2021 e 2022: o Digital como única via

Quando a pandemia impediu as reuniões físicas, fomos acionados para uma missão crítica: realizar a 1ª Assembleia Digital da história da cooperativa em 2021, repetindo o feito em 2022.

O desafio técnico era transmitir via Facebook (para alcance público) e coletar votos via formulário seguro (para auditoria). Mas o desafio estratégico era maior: garantir a validade jurídica e a confiança do associado num processo 100% remoto. Executamos com sucesso, provando que a cooperativa poderia operar, mesmo à distância.

2023 e 2024: o retorno às origens

Com o fim das restrições, os anos de 2023 e 2024 marcaram a retomada do modelo 100% presencial. Foi um movimento natural e necessário para resgatar o calor humano, tão vital para o nosso perfil de associado. Mas a semente da digitalização já estava plantada. O associado sabia que a tecnologia era possível.

2025: o desafio da dualidade (a 1ª Híbrida)

O verdadeiro teste de maturidade chegou em 2025. O cliente solicitou a 1ª Assembleia Híbrida: presencial e digital, simultaneamente.

Do ponto de vista de gestão, um evento híbrido é exponencialmente mais complexo. Não se trata apenas de colocar uma câmera no fundo da sala. É preciso gerenciar duas plateias que consomem conteúdo em ritmos diferentes.
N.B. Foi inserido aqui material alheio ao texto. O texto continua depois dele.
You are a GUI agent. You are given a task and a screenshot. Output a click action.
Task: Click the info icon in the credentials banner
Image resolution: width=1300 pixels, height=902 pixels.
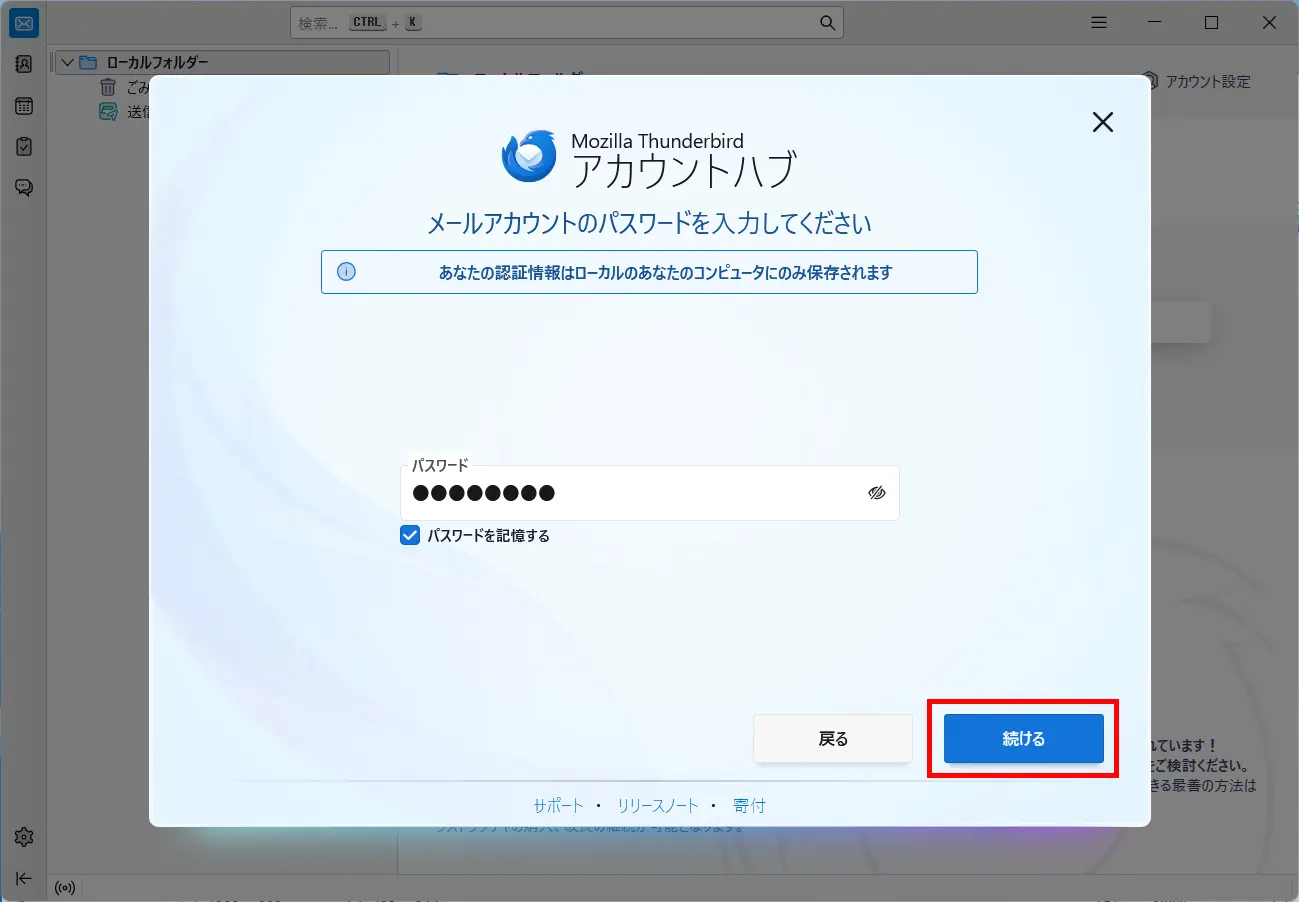346,271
Aqui entrou o diferencial da nossa consultoria estratégica, focada em Inclusão Digital:

  1. Diagnóstico de público: Lidamos com associados com idade mais avançada, muitos em zonas rurais com internet instável (sinal fraco).
  2. Educação prévia: Desenvolvemos campanhas didáticas e peças de instrução, ensinando o associado a usar a ferramenta de votação. A barreira não era a tecnologia, era a familiaridade com ela.
  3. Segurança e responsabilidade: Assumimos a responsabilidade técnica de garantir que o voto de quem estava no campo tivesse o mesmo peso e velocidade de quem estava no plenário.

2026: consolidação e futuro

Agora, com o planejamento de 2026 em andamento, não estamos mais testando; estamos consolidando. A próxima AGO Híbrida será maior, com mais camadas de tecnologia, interatividade e redundância de segurança.

A lição que fica para gestores e diretores é clara: a tecnologia em eventos corporativos não é sobre “modernidade estética”. É sobre acessibilidade. É garantir que o associado, seja no conforto do auditório ou na lavoura com um sinal 4G fraco, tenha sua voz ouvida e seu voto respeitado.

Na Tiaraju, não entregamos apenas a transmissão. Entregamos a certeza de que a governança foi cumprida.